WHAT YOU NEED TO DO
Print the complete set of entries exactly.
BEGIN
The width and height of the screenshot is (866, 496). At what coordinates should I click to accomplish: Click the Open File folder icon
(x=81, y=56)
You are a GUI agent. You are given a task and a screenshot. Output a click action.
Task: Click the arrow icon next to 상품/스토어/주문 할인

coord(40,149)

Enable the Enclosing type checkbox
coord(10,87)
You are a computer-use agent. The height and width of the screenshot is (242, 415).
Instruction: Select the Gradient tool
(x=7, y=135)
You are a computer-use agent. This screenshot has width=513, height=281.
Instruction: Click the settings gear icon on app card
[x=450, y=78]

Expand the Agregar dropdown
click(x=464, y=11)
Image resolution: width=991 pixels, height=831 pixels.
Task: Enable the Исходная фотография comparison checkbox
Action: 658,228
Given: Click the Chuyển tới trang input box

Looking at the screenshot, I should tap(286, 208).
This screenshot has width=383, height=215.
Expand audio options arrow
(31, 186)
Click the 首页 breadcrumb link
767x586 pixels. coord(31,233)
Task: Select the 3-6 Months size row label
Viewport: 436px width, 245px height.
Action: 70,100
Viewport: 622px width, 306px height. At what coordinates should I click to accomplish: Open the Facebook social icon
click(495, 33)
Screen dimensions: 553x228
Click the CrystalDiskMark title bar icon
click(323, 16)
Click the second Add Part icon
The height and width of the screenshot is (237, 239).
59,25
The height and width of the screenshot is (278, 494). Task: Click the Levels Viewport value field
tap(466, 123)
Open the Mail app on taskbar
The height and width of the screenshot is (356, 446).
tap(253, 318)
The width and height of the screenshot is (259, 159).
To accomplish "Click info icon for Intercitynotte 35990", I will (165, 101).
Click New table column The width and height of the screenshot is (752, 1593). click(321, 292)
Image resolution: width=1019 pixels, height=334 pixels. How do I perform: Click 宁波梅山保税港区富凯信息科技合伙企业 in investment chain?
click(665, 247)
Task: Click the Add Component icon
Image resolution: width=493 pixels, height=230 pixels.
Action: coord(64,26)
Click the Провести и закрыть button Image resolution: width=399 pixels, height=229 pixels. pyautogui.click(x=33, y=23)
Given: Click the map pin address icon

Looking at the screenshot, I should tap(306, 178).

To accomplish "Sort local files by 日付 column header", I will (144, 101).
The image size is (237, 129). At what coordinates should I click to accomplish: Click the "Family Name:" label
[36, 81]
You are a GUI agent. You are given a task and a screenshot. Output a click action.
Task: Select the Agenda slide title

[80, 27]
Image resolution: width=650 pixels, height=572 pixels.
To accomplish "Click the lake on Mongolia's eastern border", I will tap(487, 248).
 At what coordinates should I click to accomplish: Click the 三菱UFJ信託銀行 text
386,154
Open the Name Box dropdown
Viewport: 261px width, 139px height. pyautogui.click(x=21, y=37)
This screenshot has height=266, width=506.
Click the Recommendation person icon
END
SOLUTION TO THIS EXERCISE
The width and height of the screenshot is (866, 496). At what coordinates should I click to accomplish: Click the Open File folder icon
(x=81, y=56)
You are a GUI agent. You are given a task and a screenshot. Output a click action.
Task: Click the arrow icon next to 상품/스토어/주문 할인

coord(40,149)

Enable the Enclosing type checkbox
coord(10,87)
You are a computer-use agent. The height and width of the screenshot is (242, 415).
Instruction: Select the Gradient tool
(x=7, y=135)
You are a computer-use agent. This screenshot has width=513, height=281.
Instruction: Click the settings gear icon on app card
[x=450, y=78]

Expand the Agregar dropdown
click(x=464, y=11)
Image resolution: width=991 pixels, height=831 pixels.
Task: Enable the Исходная фотография comparison checkbox
Action: 658,228
Given: Click the Chuyển tới trang input box

Looking at the screenshot, I should tap(286, 208).
This screenshot has width=383, height=215.
Expand audio options arrow
(31, 186)
Click the 首页 breadcrumb link
767x586 pixels. coord(31,233)
Task: Select the 3-6 Months size row label
Viewport: 436px width, 245px height.
Action: 70,100
Viewport: 622px width, 306px height. At what coordinates should I click to accomplish: Open the Facebook social icon
click(495, 33)
Screen dimensions: 553x228
Click the CrystalDiskMark title bar icon
click(323, 16)
Click the second Add Part icon
The height and width of the screenshot is (237, 239).
59,25
The height and width of the screenshot is (278, 494). Task: Click the Levels Viewport value field
tap(466, 123)
Open the Mail app on taskbar
The height and width of the screenshot is (356, 446).
tap(253, 318)
The width and height of the screenshot is (259, 159).
To accomplish "Click info icon for Intercitynotte 35990", I will (165, 101).
Click New table column The width and height of the screenshot is (752, 1593). click(321, 292)
Image resolution: width=1019 pixels, height=334 pixels. How do I perform: Click 宁波梅山保税港区富凯信息科技合伙企业 in investment chain?
click(665, 247)
Task: Click the Add Component icon
Image resolution: width=493 pixels, height=230 pixels.
Action: coord(64,26)
Click the Провести и закрыть button Image resolution: width=399 pixels, height=229 pixels. pyautogui.click(x=33, y=23)
Given: Click the map pin address icon

Looking at the screenshot, I should tap(306, 178).

To accomplish "Sort local files by 日付 column header", I will (144, 101).
The image size is (237, 129). At what coordinates should I click to accomplish: Click the "Family Name:" label
[36, 81]
You are a GUI agent. You are given a task and a screenshot. Output a click action.
Task: Select the Agenda slide title

[80, 27]
Image resolution: width=650 pixels, height=572 pixels.
To accomplish "Click the lake on Mongolia's eastern border", I will tap(487, 248).
 At what coordinates should I click to accomplish: Click the 三菱UFJ信託銀行 text
386,154
Open the Name Box dropdown
Viewport: 261px width, 139px height. pyautogui.click(x=21, y=37)
This screenshot has height=266, width=506.
Click the Recommendation person icon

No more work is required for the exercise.